ACTIVITY:
Using the listing below, copy exactly the lines from the one containing "[Option DR-A] (224, 1105)" to the one containing "[link] (16, 160)", both lines included, and no others.
Start of DATA IN THIS EXERCISE
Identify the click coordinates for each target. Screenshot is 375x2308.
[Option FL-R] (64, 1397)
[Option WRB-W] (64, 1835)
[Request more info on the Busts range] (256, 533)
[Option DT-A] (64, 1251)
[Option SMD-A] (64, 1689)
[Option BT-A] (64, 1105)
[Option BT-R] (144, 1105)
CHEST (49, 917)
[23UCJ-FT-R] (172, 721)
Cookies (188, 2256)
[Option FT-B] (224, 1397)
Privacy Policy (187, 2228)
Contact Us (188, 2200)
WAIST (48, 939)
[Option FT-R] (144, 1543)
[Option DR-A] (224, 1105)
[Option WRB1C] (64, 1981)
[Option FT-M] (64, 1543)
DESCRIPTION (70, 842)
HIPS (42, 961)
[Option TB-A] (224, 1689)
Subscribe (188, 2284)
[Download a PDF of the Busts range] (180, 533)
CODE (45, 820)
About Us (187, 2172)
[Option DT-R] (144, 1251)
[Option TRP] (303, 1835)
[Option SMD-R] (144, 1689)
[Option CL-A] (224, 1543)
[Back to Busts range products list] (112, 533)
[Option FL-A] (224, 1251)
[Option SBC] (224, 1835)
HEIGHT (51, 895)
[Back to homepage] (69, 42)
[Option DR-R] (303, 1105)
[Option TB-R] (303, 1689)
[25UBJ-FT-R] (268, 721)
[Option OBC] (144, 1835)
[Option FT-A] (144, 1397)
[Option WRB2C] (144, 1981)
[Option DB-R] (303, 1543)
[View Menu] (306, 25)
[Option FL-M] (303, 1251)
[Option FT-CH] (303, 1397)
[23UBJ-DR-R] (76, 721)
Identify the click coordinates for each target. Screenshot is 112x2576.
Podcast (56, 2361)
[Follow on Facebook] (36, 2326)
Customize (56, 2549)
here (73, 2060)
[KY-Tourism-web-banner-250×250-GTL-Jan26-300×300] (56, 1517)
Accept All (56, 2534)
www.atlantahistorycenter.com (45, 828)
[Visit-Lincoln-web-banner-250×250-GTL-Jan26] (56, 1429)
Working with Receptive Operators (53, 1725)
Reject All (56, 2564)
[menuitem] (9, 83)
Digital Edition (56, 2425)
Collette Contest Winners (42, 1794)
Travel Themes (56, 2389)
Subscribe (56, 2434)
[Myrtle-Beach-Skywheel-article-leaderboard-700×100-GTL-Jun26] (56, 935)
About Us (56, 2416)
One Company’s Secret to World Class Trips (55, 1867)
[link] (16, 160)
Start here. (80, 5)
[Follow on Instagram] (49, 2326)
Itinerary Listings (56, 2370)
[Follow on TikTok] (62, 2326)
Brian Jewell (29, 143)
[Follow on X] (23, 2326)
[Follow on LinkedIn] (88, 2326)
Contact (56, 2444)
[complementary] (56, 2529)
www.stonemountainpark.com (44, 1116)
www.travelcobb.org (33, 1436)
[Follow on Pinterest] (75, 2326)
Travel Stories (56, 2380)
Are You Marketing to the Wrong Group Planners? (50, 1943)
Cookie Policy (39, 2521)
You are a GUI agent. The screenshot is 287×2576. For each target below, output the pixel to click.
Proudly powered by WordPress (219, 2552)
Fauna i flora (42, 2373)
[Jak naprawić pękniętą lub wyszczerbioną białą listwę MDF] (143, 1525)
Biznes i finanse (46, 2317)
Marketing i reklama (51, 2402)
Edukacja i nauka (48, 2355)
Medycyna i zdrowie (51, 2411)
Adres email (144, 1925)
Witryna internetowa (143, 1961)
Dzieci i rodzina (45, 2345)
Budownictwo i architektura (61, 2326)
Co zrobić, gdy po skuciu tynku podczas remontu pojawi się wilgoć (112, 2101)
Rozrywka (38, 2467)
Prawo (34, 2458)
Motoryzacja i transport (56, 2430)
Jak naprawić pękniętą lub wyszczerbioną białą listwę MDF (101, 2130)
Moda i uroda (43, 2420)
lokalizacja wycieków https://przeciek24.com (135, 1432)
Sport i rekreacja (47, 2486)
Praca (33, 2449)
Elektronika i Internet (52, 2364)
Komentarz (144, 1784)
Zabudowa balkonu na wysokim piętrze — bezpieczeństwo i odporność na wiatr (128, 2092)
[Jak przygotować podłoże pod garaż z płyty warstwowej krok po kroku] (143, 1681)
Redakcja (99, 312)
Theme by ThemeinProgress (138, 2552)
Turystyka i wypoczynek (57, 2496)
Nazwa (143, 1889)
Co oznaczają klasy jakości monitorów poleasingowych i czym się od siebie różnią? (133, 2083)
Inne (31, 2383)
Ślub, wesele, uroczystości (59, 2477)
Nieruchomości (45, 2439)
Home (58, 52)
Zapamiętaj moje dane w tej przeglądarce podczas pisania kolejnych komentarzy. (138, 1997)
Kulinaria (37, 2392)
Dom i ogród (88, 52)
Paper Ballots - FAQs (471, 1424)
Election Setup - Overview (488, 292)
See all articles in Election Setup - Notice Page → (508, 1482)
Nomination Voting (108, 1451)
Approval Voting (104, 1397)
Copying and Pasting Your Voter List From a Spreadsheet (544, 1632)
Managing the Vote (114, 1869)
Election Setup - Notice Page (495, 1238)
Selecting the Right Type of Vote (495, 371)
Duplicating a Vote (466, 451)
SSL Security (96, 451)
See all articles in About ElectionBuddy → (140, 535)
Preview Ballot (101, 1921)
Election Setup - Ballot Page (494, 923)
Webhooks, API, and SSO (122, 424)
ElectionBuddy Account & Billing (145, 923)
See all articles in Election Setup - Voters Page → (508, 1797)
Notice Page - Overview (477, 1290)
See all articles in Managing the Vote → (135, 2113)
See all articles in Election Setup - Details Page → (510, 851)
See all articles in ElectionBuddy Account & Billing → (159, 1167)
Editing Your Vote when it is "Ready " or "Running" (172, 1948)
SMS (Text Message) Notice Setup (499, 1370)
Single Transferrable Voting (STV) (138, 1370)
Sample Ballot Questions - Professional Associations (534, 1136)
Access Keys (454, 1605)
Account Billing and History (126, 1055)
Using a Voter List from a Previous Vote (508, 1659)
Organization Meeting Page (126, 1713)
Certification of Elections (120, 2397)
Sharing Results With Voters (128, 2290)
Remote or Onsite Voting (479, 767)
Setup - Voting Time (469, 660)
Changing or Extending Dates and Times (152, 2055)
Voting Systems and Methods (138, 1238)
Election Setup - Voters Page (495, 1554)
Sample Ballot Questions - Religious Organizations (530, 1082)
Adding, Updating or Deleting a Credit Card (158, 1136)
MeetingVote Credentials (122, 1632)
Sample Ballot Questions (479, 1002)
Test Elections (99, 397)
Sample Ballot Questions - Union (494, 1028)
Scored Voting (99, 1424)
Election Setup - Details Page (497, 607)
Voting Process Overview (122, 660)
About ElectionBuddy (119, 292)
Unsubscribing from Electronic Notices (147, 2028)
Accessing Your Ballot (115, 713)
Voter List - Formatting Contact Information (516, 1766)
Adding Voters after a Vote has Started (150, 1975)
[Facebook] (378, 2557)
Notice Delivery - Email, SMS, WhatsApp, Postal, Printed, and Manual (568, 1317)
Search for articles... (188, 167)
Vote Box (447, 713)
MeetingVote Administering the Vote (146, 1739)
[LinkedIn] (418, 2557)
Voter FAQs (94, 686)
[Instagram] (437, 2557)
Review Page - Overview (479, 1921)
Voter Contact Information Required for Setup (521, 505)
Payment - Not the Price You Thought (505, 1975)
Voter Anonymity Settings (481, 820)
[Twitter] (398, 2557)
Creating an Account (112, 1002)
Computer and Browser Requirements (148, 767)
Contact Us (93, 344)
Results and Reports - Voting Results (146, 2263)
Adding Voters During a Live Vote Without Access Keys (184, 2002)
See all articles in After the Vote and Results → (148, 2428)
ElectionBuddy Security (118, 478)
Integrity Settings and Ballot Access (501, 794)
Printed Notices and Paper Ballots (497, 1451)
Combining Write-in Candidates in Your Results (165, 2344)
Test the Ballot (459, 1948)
End of DATA IN THIS EXERCISE
WRITTEN SOLUTION:
[Option DR-A] (224, 1105)
[Option WRB1C] (64, 1981)
[Option FT-M] (64, 1543)
DESCRIPTION (70, 842)
HIPS (42, 961)
[Option TB-A] (224, 1689)
Subscribe (188, 2284)
[Download a PDF of the Busts range] (180, 533)
CODE (45, 820)
About Us (187, 2172)
[Option DT-R] (144, 1251)
[Option TRP] (303, 1835)
[Option SMD-R] (144, 1689)
[Option CL-A] (224, 1543)
[Back to Busts range products list] (112, 533)
[Option FL-A] (224, 1251)
[Option SBC] (224, 1835)
HEIGHT (51, 895)
[Back to homepage] (69, 42)
[Option DR-R] (303, 1105)
[Option TB-R] (303, 1689)
[25UBJ-FT-R] (268, 721)
[Option OBC] (144, 1835)
[Option FT-A] (144, 1397)
[Option WRB2C] (144, 1981)
[Option DB-R] (303, 1543)
[View Menu] (306, 25)
[Option FL-M] (303, 1251)
[Option FT-CH] (303, 1397)
[23UBJ-DR-R] (76, 721)
Identify the click coordinates for each target. Screenshot is 112x2576.
Podcast (56, 2361)
[Follow on Facebook] (36, 2326)
Customize (56, 2549)
here (73, 2060)
[KY-Tourism-web-banner-250×250-GTL-Jan26-300×300] (56, 1517)
Accept All (56, 2534)
www.atlantahistorycenter.com (45, 828)
[Visit-Lincoln-web-banner-250×250-GTL-Jan26] (56, 1429)
Working with Receptive Operators (53, 1725)
Reject All (56, 2564)
[menuitem] (9, 83)
Digital Edition (56, 2425)
Collette Contest Winners (42, 1794)
Travel Themes (56, 2389)
Subscribe (56, 2434)
[Myrtle-Beach-Skywheel-article-leaderboard-700×100-GTL-Jun26] (56, 935)
About Us (56, 2416)
One Company’s Secret to World Class Trips (55, 1867)
[link] (16, 160)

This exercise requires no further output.